According to the company, generating biogas allowed it to reduce its dependency on fuel oil by 30 per cent, reducing greenhouse gases by about 35,000 tonnes — the equivalent of taking 7,300 cars off the road for one year.
"We were burning about 10 million litres per year of Bunker C fuel oil," said Darren Cash, manager of safety and environmental operations.
The company further reduced its oil consumption in 2012 in the fry plant by switching the remainder of its fuel oil to natural gas.
"We've actually been able to reduce our carbon footprint by 60 per cent," said Cash.
Fewer trucks on the road
Cash said using the waste to create biogas also means the company isn't trucking about a dozen loads of potato waste offsite every day — as it used to.
"So the peel, the raw material, the frozen product that's not fit to go into a bag would all have been trucked offsite to animal feed lots," he said.
Now, any leftover waste is turned into compost.
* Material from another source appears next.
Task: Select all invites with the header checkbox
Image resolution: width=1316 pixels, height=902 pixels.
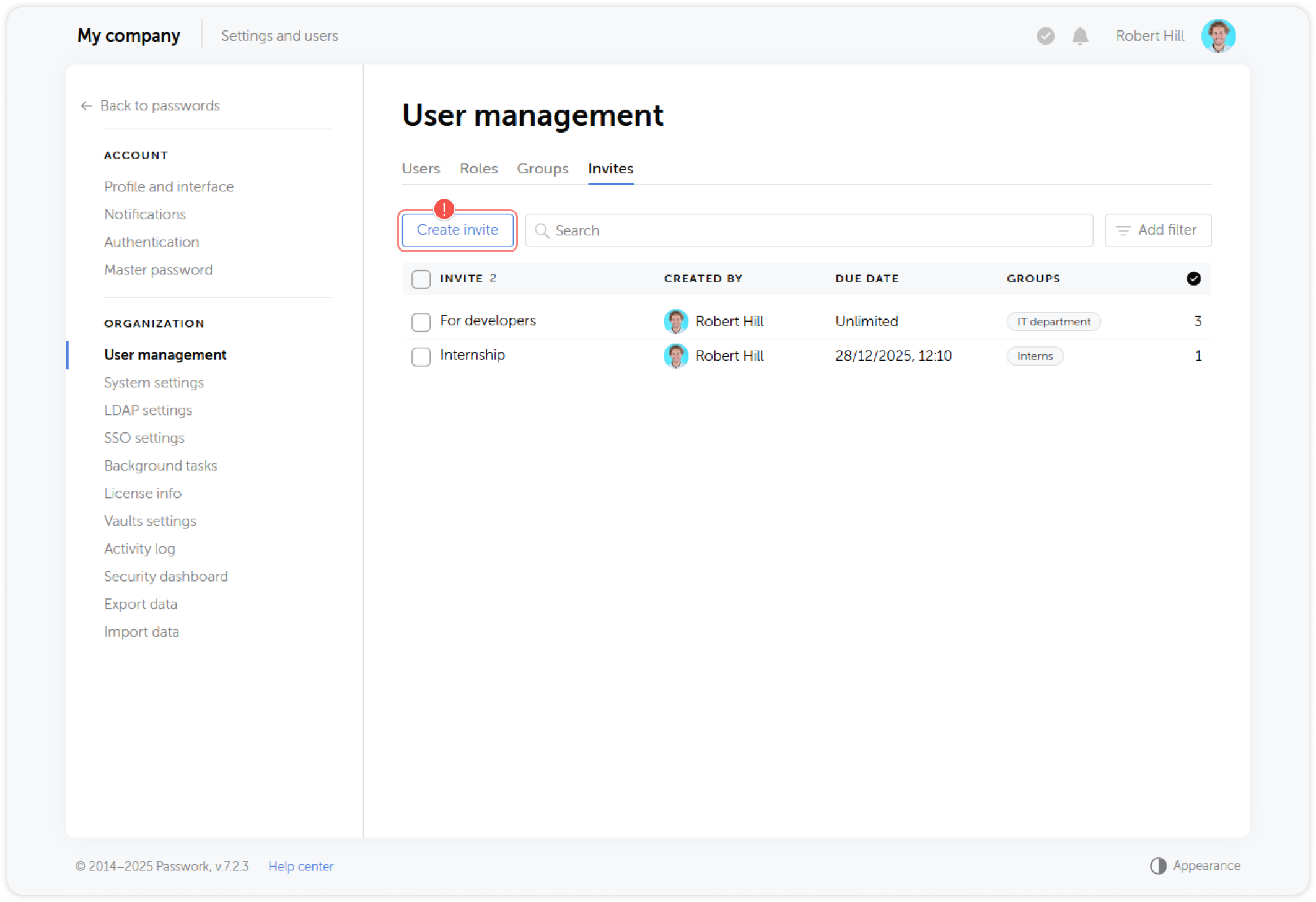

It is still trucked offsite — sometimes to be used in the same potato fields it originally came from — but Cash said it's now only one truck a day and reducing mileage by 1,450 kilometres per day.
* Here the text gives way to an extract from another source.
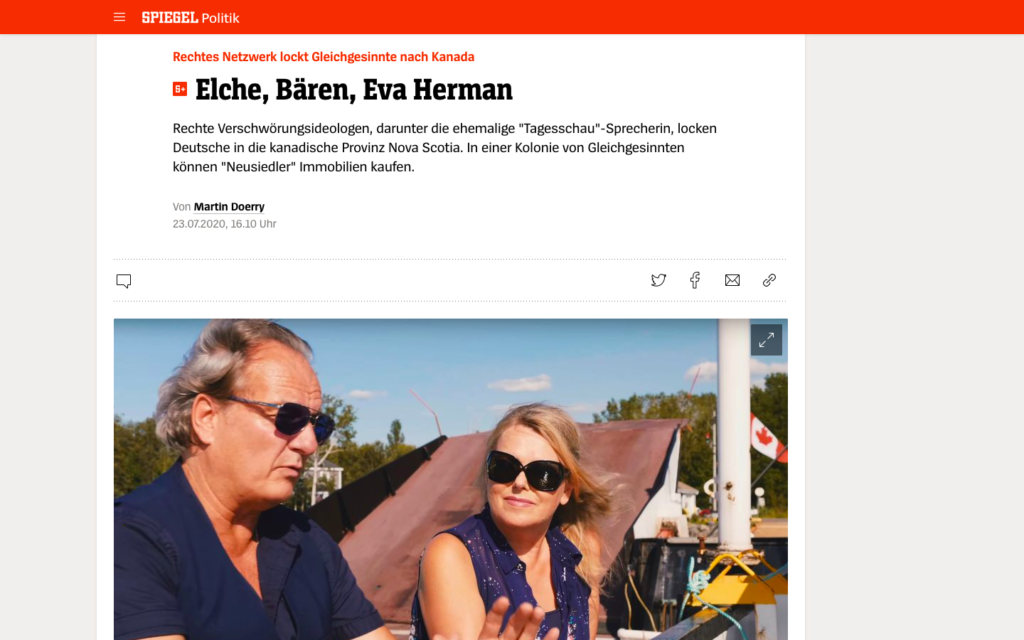
Task: Open the hamburger navigation menu
Action: click(x=119, y=18)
"It's a great story for a lot of reasons," Cash said. "Taking those trucks off the road makes a big impact and also burning a cleaner fuel lowers our carbon footprint on site."
'A showpiece plant'
The $25 million biogas facility has been in operation for almost 10 years, and Cash said its technology is still considered state of the art today.
"It's still a showpiece plant," he said. "The construction of this plant would stand up — you'd do it almost the same way today, almost ten years later."